Generally the very average fly guy on vacation is a busy bee back home, multitasking some business that is always in trouble or growing too fast or taking his kids to baton twirling practice or whatever; that old dusty $400 fly rod tends to just sit there.
As I’ve written before you’ve gotta “Learn to Love It”. Some fly guys demean pond fishing for bluegill and such; they just don’t get it or LOVE IT!
A “gill” on a rubber sponge spider fly is about as big a thrill to most-dyed-in the-dubbing fly addict as a tarpon on those rare getaway occasions. Fly fishing is an avocation distinct from other angling, in that the artful cast can be as rewarding as the artful catch. Now that’s a stretch, but in the case of fly fishers, we "ham and egger" spin fishers will let it slide.
True lovers of the fly will go to local urban park ponds and stretch their weight forward 9 lines and put a bend in their $400 snook buster rods. There is a romantic, almost orgasmic-ness in the satisfaction of a well-executed double haul, 60 ft. cast, between the lily pads.

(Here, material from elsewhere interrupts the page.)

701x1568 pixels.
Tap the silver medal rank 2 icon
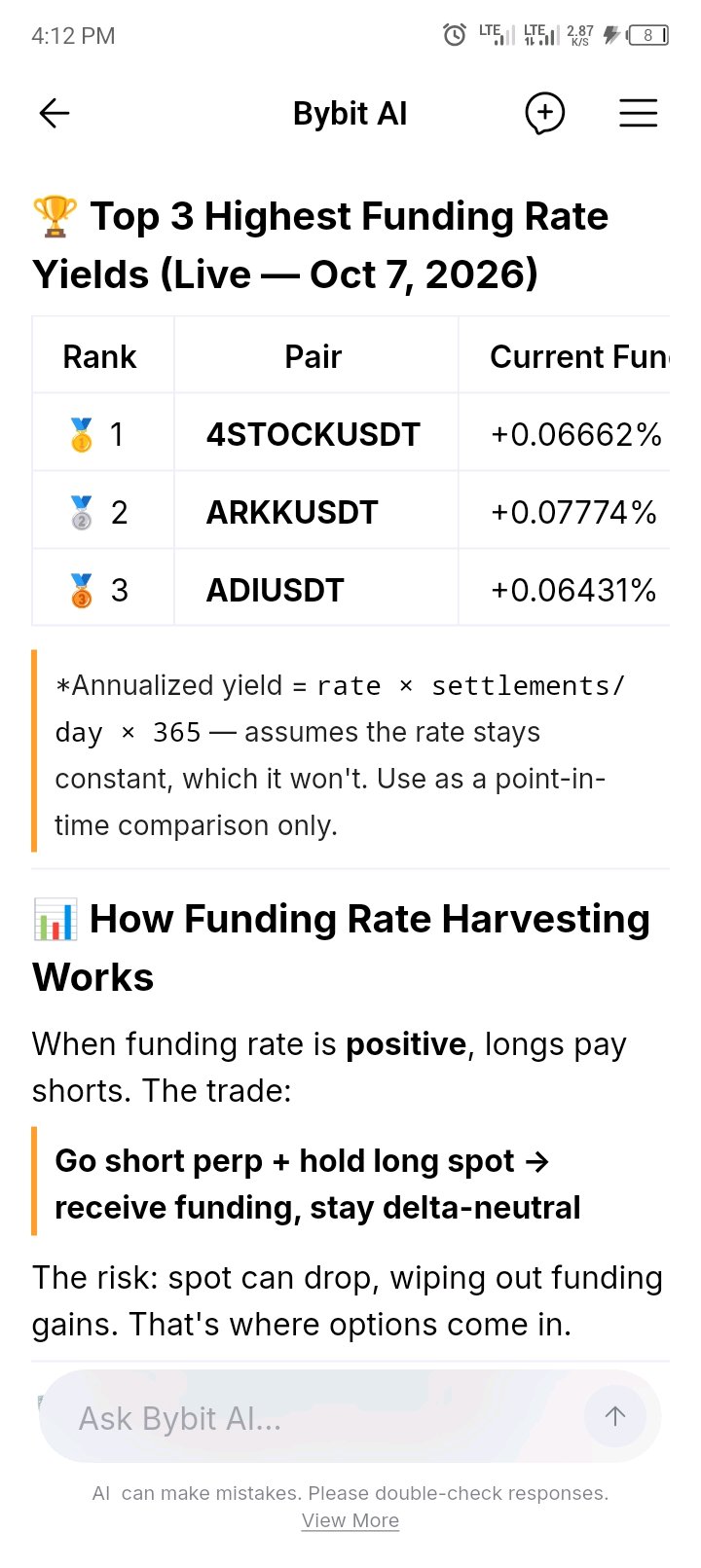coord(82,512)
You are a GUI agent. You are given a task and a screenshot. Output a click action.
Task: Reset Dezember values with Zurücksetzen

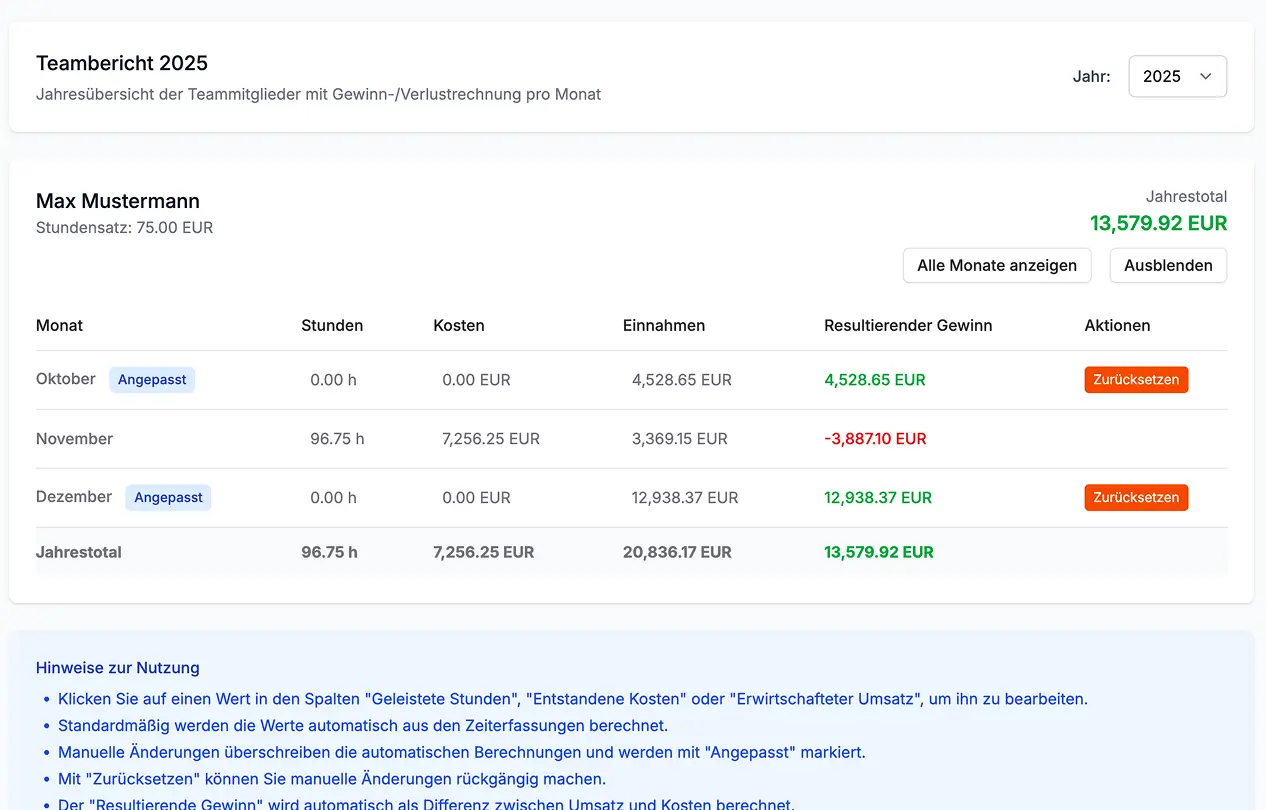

Don’t tell mom you’d rather fish the pond than go to the mall, she’ll get jealous and run your rod over on her way out! OK! So now you need to choose between your lousy golf games, shopping with mom or taking your daughter to baton twirling lessons; be a man, go fly fishing, they’ll respect you more for it! Besides if you get divorced you’ll have more time to practice casting and find a girl who likes to fly fish too. Scout the local ponds for bluegills and fisher babes!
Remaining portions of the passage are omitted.